Caveats & Assumptions#

xarray-spatial makes several assumptions about input data that can produce wrong or confusing results if they aren’t met. This page collects them in one place. Each section maps to a Sphinx admonition level so you can gauge severity at a glance:

Danger

marks assumptions that cause silently wrong output.

Warning

marks gotchas that change the meaning of results.

Caution

marks performance or memory pitfalls.

Tip

gives practical workarounds.

Note

provides context that clarifies non-obvious behaviour.

Geodesic terrain functions assume WGS84 #

Danger

slope(), aspect(), curvature(), and hillshade() with method='geodesic' use the WGS84 ellipsoid (a = 6 378 137 m, b = 6 356 752 m). There is no parameter to select a different ellipsoid.

If your elevation data references a different ellipsoid (e.g. Clarke 1866 or Bessel 1841), the geodesic path will still run, but the ECEF projection and curvature correction will be slightly off. For most modern data this doesn’t matter because WGS84 and GRS80 are functionally identical, but older survey-quality datasets on local datums can differ by tens of metres in the geoid.

Projected coordinates + geodesic = wrong results #

Danger

Passing a raster whose coordinates are in metres (UTM, state-plane, etc.) to method='geodesic' will produce garbage. The geodesic path expects latitude/longitude in degrees.

The library does validate that coordinate values fall within geographic ranges (latitude in [-90, 90], longitude in [-180, 360]) and will raise a ValueError if they don’t.
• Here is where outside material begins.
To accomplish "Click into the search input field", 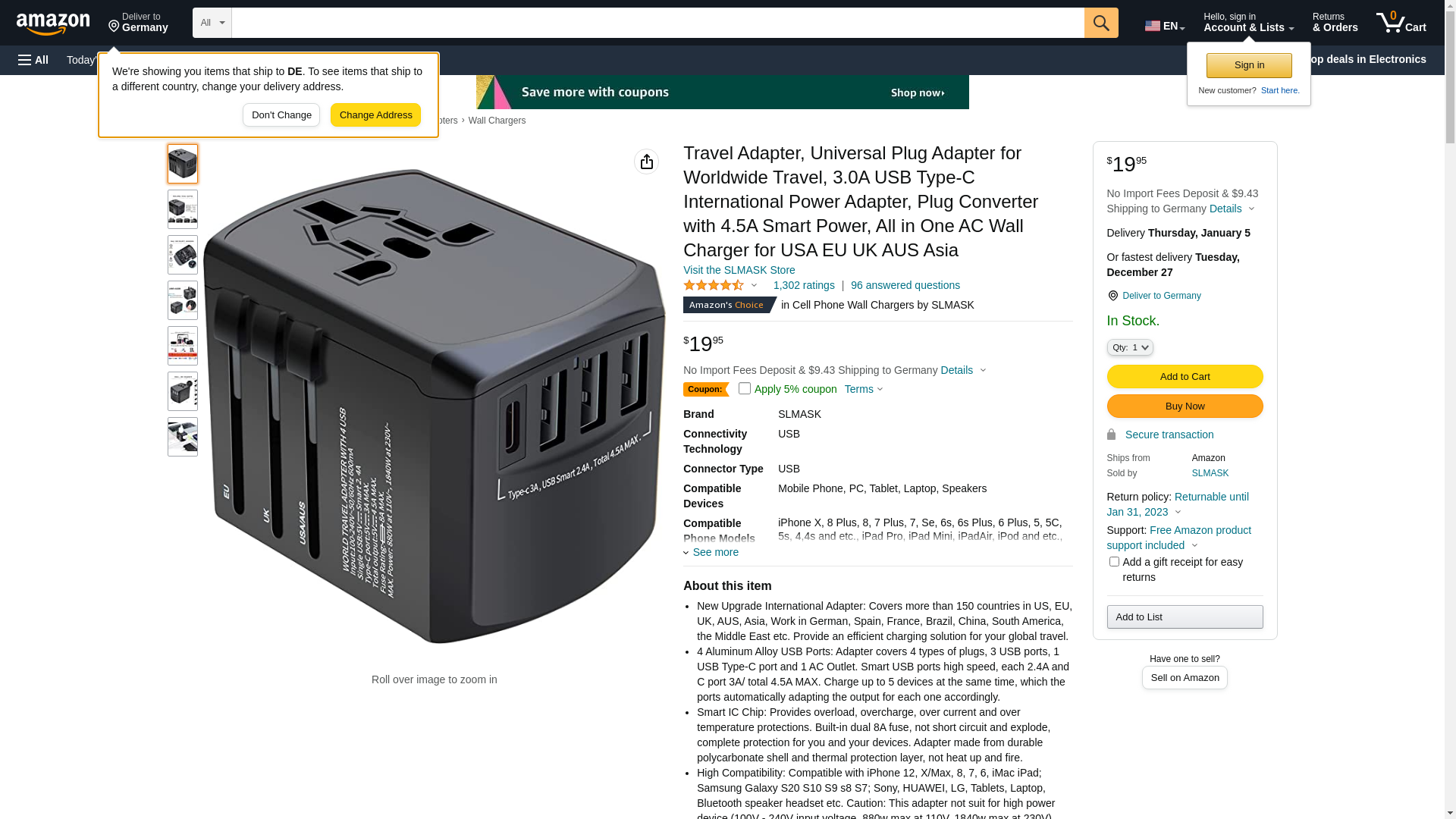I will point(658,23).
But this check is not foolproof: coordinates in small projected grids that happen to look like valid lat/lon values will slip through.

Tip

Use method='planar' (the default) for projected CRS data. Use method='geodesic' only when your coordinates are in degrees on a geographic CRS.

All output is float32 #

Warning

Every analytical function casts its output to float32 regardless of input dtype. If you pass float64 elevation data, the result is float32.

Float32 gives about 7 significant digits, which is more than enough for slope, NDVI, and similar metrics. But if you’re chaining many operations or working with data that needs sub-centimetre precision (e.g. LiDAR heights in a small range), the truncation can matter.
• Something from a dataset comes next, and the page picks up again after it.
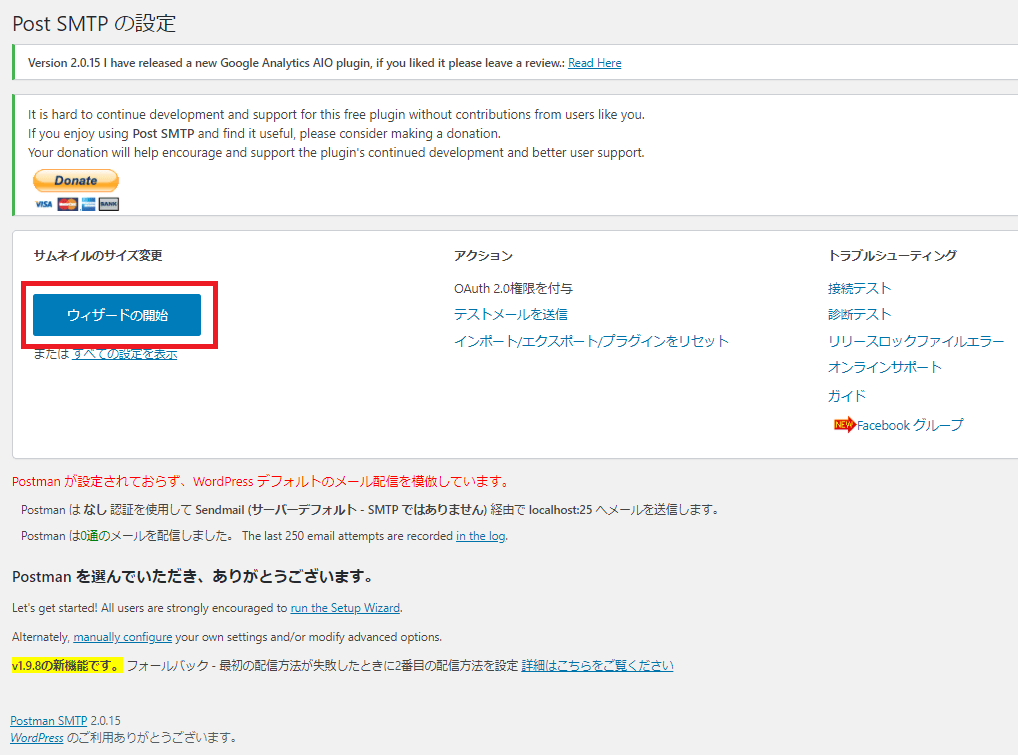The image size is (1018, 755).
Task: Click the payment cards icon below Donate
Action: [76, 204]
See Data Type Handling for the full rationale.

Tip

If you need float64 output, cast after the function returns:

result = slope(agg).astype('float64')

NaN is the nodata sentinel #

Warning

xarray-spatial uses NaN as its nodata value everywhere. There is no parameter to choose a different sentinel (e.g. -9999).

Functions generally propagate NaN: if any cell in a 3x3 kernel is NaN, the output cell is NaN. The exact behaviour varies by function:

Slope, aspect, hillshade – any NaN neighbour produces a NaN output cell.
Focal mean/std – NaN neighbours are excluded from the average; the cell itself is still computed.
Zonal stats – NaN values are excluded from the aggregation. An all-NaN zone returns NaN, not zero.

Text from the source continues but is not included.